Large-Scale cognitive GWAS Meta-analysis Reveals Tissue-Specific Neural Expression and Potential Nootopic Drug Targets
Joey W. Trampush,
David C Liewald,
John M. Starr,
Astri J. Lundervold,
Vidar M. Steen,
Johan G. Eriksson,
Katherine E. Burdick,
Deborah K. Attix,
Anna C. Need,
Elizabeth T. Cirulli,
Aristotle N. Voineskos,
Nikos C. Stefanis,
Dimitrios G. Avramopoulos,
Dan E. Arking,
Robert M. Bilder,
Nelson A. Freimer,
Tyrone D. Cannon,
Russell A. Poldrack,
Fred W. Sabb,
Emily Drabant Conley,
Matthew A. Scult,
Richard E Straub,
Ahmad R Hariri,
Daniel R Weinberger,
Stephanie Le Hellard,
Matthew C. Keller,
Ole A. Andreassen,
Ian J Deary,
David C Glahn,
Anil K. Malhotra,
Posted 16 Aug 2017
bioRxiv DOI: 10.1101/176842 (published DOI: 10.1016/j.celrep.2017.11.028)
Posted 16 Aug 2017
Neurocognitive ability is a fundamental readout of brain function, and cognitive deficits are a critical component of neuropsychiatric disorders, yet neurocognition is poorly understood at the molecular level.

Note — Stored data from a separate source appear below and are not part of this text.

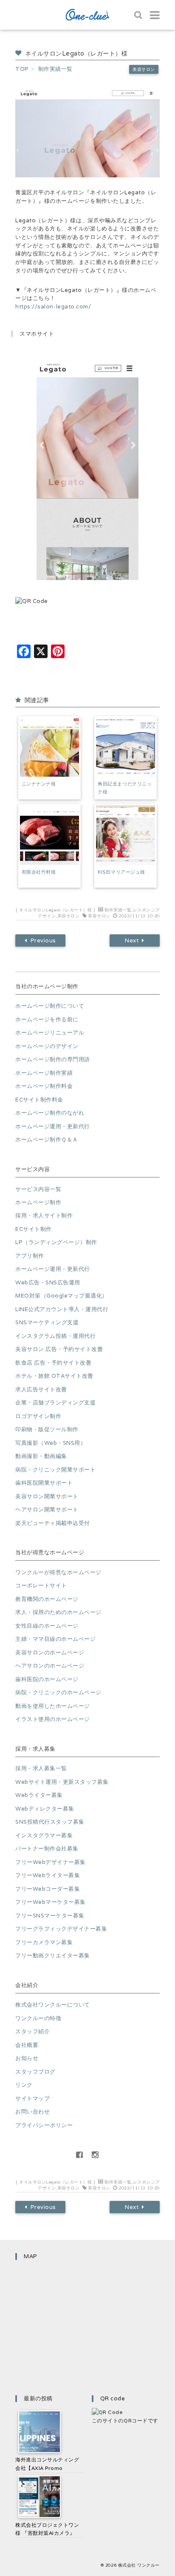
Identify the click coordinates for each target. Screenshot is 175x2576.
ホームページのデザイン (47, 1046)
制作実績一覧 (117, 910)
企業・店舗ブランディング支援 (55, 1402)
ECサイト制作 (33, 1229)
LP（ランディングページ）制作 (56, 1242)
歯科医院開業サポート (44, 1482)
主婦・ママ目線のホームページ (55, 1639)
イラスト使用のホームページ (52, 1719)
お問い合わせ (32, 2111)
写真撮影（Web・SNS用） (50, 1442)
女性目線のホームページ (47, 1625)
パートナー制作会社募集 (47, 1848)
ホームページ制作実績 (44, 1072)
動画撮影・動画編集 (41, 1456)
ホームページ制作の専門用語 (52, 1059)
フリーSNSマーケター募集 (50, 1915)
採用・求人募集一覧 (41, 1768)
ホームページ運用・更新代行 (52, 1126)
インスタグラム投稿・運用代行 (55, 1336)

In the present report, we present the largest genome-wide association studies (GWAS) of cognitive ability to date (N=107,207), and further enhance signal by combining results with a large-scale GWAS of educational attainment. We identified 70 independent genomic loci associated with cognitive ability, 34 of which were novel. A total of 350 genes were implicated, and this list showed significant enrichment for genes associated with Mendelian disorders with an intellectual disability phenotype. Competitive pathway analysis of gene results implicated the biological process of neurogenesis, as well as the gene targets of two pharmacologic agents: cinnarizine, a T-type calcium channel blocker; and LY97241, a potassium channel inhibitor. Transcriptome-wide analysis revealed that the implicated genes were strongly expressed in neurons, but not astrocytes or oligodendrocytes, and were more strongly associated with fetal brain expression than adult brain expression. Several tissue-specific gene expression relationships to cognitive ability were observed (for example, DAG1 levels in the hippocampus). Finally, we report novel genetic correlations between cognitive ability and disparate phenotypes such as maternal age at first birth and number of children, as well as several autoimmune disorders.